Winning candidates can use surplus funds to pay for non-reimbursable public officer-related expenses, or funds could be used in a future campaign.
“That is only allowed if they run for the same office,” Bradford said. “If it’s for a different office, you’d have to ask the contributors for their permission to roll over those funds.”
Morgan’s complaint says Sullivan’s first violation was in December when Sullivan wrote a check to himself for $800.90 from surplus campaign funds.
“It is possible that Sullivan intended to treat these funds as ‘surplus’ in which case he should have disposed of these campaign funds in one of the many legal options,” said Morgan in his complaint filed with the PDC.
The second was in August when Sullivan’s campaign wrote a check for $800.60 for the Homes Now campaign, Morgan said.
Morgan’s complaint also said 30 cents remained unaccounted for in this transfer.
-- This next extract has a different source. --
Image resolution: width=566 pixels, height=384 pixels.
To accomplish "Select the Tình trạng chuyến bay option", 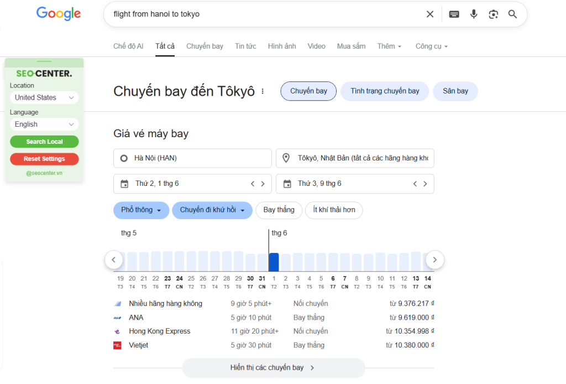I will coord(384,91).
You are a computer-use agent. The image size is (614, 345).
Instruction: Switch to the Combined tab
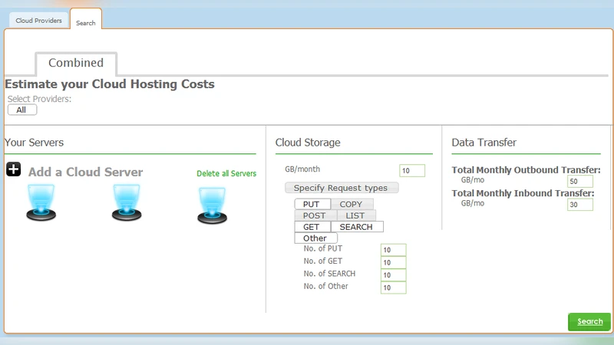point(75,63)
The PDC received Morgan’s complaint Sept. 18 and sent a notice to Sullivan on Tuesday, Bradford said.
Sullivan responded to the PDC’s notice Wednesday and in his response admitted he had made a mistake.
“My response is to say that this was a mistake and completely my responsibility,” Sullivan said Wednesday. “I didn’t go back and re-read the RCW [Revised Code of Washington] and thought it was something I could do.”
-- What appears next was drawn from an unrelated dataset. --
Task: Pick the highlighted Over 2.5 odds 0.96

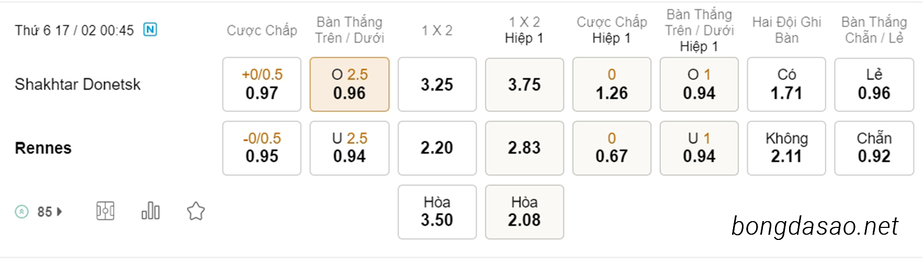Action: 350,84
Sullivan said he did not have any campaign staff working for him at the time, so no one else was involved in the transfers.
Sullivan said Homes Now has agreed to return the $800.60 and that he is awaiting instructions from the PDC on how to rectify the situation.
“I just feel embarrassed and hope this doesn’t affect the campaign,” Sullivan said. “It’s a very important campaign to me and could do great things for the county. I just made a mistake.”
Because Morgan filed complaints with both the PDC and attorney general’s office, the next step will be a response from the attorney general’s office.
Morgan filed a citizen’s action letter with the attorney general’s office Sept. 20. The office has 45 days to respond, according to attorney general’s office staff.
“We won’t start active assessment of the mirror complaint until after the attorney general makes its decision,” Bradford said.
Depending on what the attorney general’s office decides, the PDC will then assess the complaint and work with Sullivan to rectify the situation, Bradford said.